■ **What is being asked**
A complete and exact copy of the data below is required.

====

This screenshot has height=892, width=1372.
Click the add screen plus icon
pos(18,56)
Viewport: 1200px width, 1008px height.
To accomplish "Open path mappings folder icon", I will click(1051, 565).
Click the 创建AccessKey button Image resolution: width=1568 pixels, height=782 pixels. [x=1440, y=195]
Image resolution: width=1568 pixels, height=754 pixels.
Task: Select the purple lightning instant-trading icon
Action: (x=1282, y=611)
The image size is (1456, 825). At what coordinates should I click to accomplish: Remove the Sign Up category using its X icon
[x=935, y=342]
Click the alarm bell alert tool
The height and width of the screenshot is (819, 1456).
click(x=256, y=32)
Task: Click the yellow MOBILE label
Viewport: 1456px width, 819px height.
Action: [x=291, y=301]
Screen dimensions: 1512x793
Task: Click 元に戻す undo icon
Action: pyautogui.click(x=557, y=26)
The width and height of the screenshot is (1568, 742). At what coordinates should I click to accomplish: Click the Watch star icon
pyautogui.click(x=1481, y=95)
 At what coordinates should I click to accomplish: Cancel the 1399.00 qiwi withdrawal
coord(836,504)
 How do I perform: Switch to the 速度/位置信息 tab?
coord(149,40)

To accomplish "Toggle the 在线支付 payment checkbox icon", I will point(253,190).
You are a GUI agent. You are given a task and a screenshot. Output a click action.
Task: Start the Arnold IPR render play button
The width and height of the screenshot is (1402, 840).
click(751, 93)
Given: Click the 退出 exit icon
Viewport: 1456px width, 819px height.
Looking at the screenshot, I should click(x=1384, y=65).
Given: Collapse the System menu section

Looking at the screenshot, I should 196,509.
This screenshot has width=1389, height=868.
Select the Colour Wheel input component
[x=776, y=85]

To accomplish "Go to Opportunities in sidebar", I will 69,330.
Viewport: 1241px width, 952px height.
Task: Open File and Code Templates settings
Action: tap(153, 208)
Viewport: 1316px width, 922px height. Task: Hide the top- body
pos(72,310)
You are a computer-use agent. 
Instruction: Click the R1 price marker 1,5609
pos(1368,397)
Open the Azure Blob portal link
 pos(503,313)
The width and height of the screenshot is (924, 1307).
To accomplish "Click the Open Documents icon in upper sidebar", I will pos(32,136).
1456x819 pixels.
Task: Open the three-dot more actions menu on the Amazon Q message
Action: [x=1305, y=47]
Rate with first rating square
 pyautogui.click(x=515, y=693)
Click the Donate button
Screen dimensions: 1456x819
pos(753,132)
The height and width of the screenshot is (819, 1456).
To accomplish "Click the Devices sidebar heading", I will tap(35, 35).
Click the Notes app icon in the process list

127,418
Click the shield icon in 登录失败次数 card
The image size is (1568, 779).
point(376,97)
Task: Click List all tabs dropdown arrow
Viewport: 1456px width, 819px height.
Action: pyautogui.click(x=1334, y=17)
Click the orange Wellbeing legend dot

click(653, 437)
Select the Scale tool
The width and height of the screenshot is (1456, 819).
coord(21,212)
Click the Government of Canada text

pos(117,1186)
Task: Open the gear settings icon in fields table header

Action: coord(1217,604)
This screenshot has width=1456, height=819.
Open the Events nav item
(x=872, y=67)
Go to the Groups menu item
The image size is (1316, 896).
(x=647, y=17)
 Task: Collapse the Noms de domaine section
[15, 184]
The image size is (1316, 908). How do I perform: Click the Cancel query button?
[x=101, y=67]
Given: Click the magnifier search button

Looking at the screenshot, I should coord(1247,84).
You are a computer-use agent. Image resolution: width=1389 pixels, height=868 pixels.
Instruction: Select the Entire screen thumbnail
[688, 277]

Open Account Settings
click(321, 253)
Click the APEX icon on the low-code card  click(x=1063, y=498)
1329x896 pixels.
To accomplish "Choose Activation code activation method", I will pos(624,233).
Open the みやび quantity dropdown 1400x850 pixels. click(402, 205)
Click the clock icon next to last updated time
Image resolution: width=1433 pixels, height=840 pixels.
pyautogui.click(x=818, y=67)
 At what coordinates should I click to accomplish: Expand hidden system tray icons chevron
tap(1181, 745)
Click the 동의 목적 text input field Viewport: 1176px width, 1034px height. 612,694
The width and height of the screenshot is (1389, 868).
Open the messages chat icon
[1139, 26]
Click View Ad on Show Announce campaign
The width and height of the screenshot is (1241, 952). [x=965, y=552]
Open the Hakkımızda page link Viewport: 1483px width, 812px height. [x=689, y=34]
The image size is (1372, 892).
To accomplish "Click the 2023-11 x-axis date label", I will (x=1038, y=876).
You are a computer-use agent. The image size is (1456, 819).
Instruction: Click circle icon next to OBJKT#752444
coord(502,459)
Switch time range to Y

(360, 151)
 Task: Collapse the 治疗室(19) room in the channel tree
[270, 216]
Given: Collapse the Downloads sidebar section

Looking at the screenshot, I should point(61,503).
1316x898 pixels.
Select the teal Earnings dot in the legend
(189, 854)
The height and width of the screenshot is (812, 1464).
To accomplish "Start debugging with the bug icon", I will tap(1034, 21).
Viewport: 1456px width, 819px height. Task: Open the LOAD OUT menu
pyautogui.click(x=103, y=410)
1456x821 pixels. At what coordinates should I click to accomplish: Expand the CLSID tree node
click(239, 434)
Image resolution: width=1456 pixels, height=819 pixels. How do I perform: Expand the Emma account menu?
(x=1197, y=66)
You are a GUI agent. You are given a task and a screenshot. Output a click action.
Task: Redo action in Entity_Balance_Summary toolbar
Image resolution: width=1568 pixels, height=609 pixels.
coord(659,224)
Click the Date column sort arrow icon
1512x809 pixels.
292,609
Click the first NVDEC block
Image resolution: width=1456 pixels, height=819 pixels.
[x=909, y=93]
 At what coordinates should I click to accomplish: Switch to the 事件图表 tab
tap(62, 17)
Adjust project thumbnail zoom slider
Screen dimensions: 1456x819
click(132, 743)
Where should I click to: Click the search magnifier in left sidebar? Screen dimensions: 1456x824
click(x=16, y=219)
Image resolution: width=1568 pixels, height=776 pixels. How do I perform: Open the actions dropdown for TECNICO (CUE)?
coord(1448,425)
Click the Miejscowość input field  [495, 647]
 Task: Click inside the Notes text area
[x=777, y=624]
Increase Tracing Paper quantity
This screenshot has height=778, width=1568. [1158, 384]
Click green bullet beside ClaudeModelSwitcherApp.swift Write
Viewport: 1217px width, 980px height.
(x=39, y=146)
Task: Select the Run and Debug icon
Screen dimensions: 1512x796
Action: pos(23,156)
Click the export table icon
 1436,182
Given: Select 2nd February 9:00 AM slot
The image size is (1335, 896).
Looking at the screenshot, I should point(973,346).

====

■ **Response to this exercise**
This screenshot has height=892, width=1372.
Click the add screen plus icon
pos(18,56)
Viewport: 1200px width, 1008px height.
To accomplish "Open path mappings folder icon", I will click(1051, 565).
Click the 创建AccessKey button Image resolution: width=1568 pixels, height=782 pixels. [x=1440, y=195]
Image resolution: width=1568 pixels, height=754 pixels.
Task: Select the purple lightning instant-trading icon
Action: (x=1282, y=611)
The image size is (1456, 825). At what coordinates should I click to accomplish: Remove the Sign Up category using its X icon
[x=935, y=342]
Click the alarm bell alert tool
The height and width of the screenshot is (819, 1456).
click(x=256, y=32)
Task: Click the yellow MOBILE label
Viewport: 1456px width, 819px height.
Action: [x=291, y=301]
Screen dimensions: 1512x793
Task: Click 元に戻す undo icon
Action: pyautogui.click(x=557, y=26)
The width and height of the screenshot is (1568, 742). At what coordinates should I click to accomplish: Click the Watch star icon
pyautogui.click(x=1481, y=95)
 At what coordinates should I click to accomplish: Cancel the 1399.00 qiwi withdrawal
coord(836,504)
 How do I perform: Switch to the 速度/位置信息 tab?
coord(149,40)

To accomplish "Toggle the 在线支付 payment checkbox icon", I will point(253,190).
You are a GUI agent. You are given a task and a screenshot. Output a click action.
Task: Start the Arnold IPR render play button
The width and height of the screenshot is (1402, 840).
click(751, 93)
Given: Click the 退出 exit icon
Viewport: 1456px width, 819px height.
Looking at the screenshot, I should click(x=1384, y=65).
Given: Collapse the System menu section

Looking at the screenshot, I should 196,509.
This screenshot has width=1389, height=868.
Select the Colour Wheel input component
[x=776, y=85]

To accomplish "Go to Opportunities in sidebar", I will 69,330.
Viewport: 1241px width, 952px height.
Task: Open File and Code Templates settings
Action: tap(153, 208)
Viewport: 1316px width, 922px height. Task: Hide the top- body
pos(72,310)
You are a computer-use agent. 
Instruction: Click the R1 price marker 1,5609
pos(1368,397)
Open the Azure Blob portal link
 pos(503,313)
The width and height of the screenshot is (924, 1307).
To accomplish "Click the Open Documents icon in upper sidebar", I will pos(32,136).
1456x819 pixels.
Task: Open the three-dot more actions menu on the Amazon Q message
Action: [x=1305, y=47]
Rate with first rating square
 pyautogui.click(x=515, y=693)
Click the Donate button
Screen dimensions: 1456x819
pos(753,132)
The height and width of the screenshot is (819, 1456).
To accomplish "Click the Devices sidebar heading", I will tap(35, 35).
Click the Notes app icon in the process list

127,418
Click the shield icon in 登录失败次数 card
The image size is (1568, 779).
point(376,97)
Task: Click List all tabs dropdown arrow
Viewport: 1456px width, 819px height.
Action: pyautogui.click(x=1334, y=17)
Click the orange Wellbeing legend dot

click(653, 437)
Select the Scale tool
The width and height of the screenshot is (1456, 819).
coord(21,212)
Click the Government of Canada text

pos(117,1186)
Task: Open the gear settings icon in fields table header

Action: coord(1217,604)
This screenshot has width=1456, height=819.
Open the Events nav item
(x=872, y=67)
Go to the Groups menu item
The image size is (1316, 896).
(x=647, y=17)
 Task: Collapse the Noms de domaine section
[15, 184]
The image size is (1316, 908). How do I perform: Click the Cancel query button?
[x=101, y=67]
Given: Click the magnifier search button

Looking at the screenshot, I should coord(1247,84).
You are a computer-use agent. Image resolution: width=1389 pixels, height=868 pixels.
Instruction: Select the Entire screen thumbnail
[688, 277]

Open Account Settings
click(321, 253)
Click the APEX icon on the low-code card  click(x=1063, y=498)
1329x896 pixels.
To accomplish "Choose Activation code activation method", I will pos(624,233).
Open the みやび quantity dropdown 1400x850 pixels. click(402, 205)
Click the clock icon next to last updated time
Image resolution: width=1433 pixels, height=840 pixels.
pyautogui.click(x=818, y=67)
 At what coordinates should I click to accomplish: Expand hidden system tray icons chevron
tap(1181, 745)
Click the 동의 목적 text input field Viewport: 1176px width, 1034px height. 612,694
The width and height of the screenshot is (1389, 868).
Open the messages chat icon
[1139, 26]
Click View Ad on Show Announce campaign
The width and height of the screenshot is (1241, 952). [x=965, y=552]
Open the Hakkımızda page link Viewport: 1483px width, 812px height. [x=689, y=34]
The image size is (1372, 892).
To accomplish "Click the 2023-11 x-axis date label", I will (x=1038, y=876).
You are a computer-use agent. The image size is (1456, 819).
Instruction: Click circle icon next to OBJKT#752444
coord(502,459)
Switch time range to Y

(360, 151)
 Task: Collapse the 治疗室(19) room in the channel tree
[270, 216]
Given: Collapse the Downloads sidebar section

Looking at the screenshot, I should point(61,503).
1316x898 pixels.
Select the teal Earnings dot in the legend
(189, 854)
The height and width of the screenshot is (812, 1464).
To accomplish "Start debugging with the bug icon", I will tap(1034, 21).
Viewport: 1456px width, 819px height. Task: Open the LOAD OUT menu
pyautogui.click(x=103, y=410)
1456x821 pixels. At what coordinates should I click to accomplish: Expand the CLSID tree node
click(239, 434)
Image resolution: width=1456 pixels, height=819 pixels. How do I perform: Expand the Emma account menu?
(x=1197, y=66)
You are a GUI agent. You are given a task and a screenshot. Output a click action.
Task: Redo action in Entity_Balance_Summary toolbar
Image resolution: width=1568 pixels, height=609 pixels.
coord(659,224)
Click the Date column sort arrow icon
1512x809 pixels.
292,609
Click the first NVDEC block
Image resolution: width=1456 pixels, height=819 pixels.
[x=909, y=93]
 At what coordinates should I click to accomplish: Switch to the 事件图表 tab
tap(62, 17)
Adjust project thumbnail zoom slider
Screen dimensions: 1456x819
click(132, 743)
Where should I click to: Click the search magnifier in left sidebar? Screen dimensions: 1456x824
click(x=16, y=219)
Image resolution: width=1568 pixels, height=776 pixels. How do I perform: Open the actions dropdown for TECNICO (CUE)?
coord(1448,425)
Click the Miejscowość input field  [495, 647]
 Task: Click inside the Notes text area
[x=777, y=624]
Increase Tracing Paper quantity
This screenshot has height=778, width=1568. [1158, 384]
Click green bullet beside ClaudeModelSwitcherApp.swift Write
Viewport: 1217px width, 980px height.
(x=39, y=146)
Task: Select the Run and Debug icon
Screen dimensions: 1512x796
Action: pos(23,156)
Click the export table icon
 1436,182
Given: Select 2nd February 9:00 AM slot
The image size is (1335, 896).
Looking at the screenshot, I should point(973,346).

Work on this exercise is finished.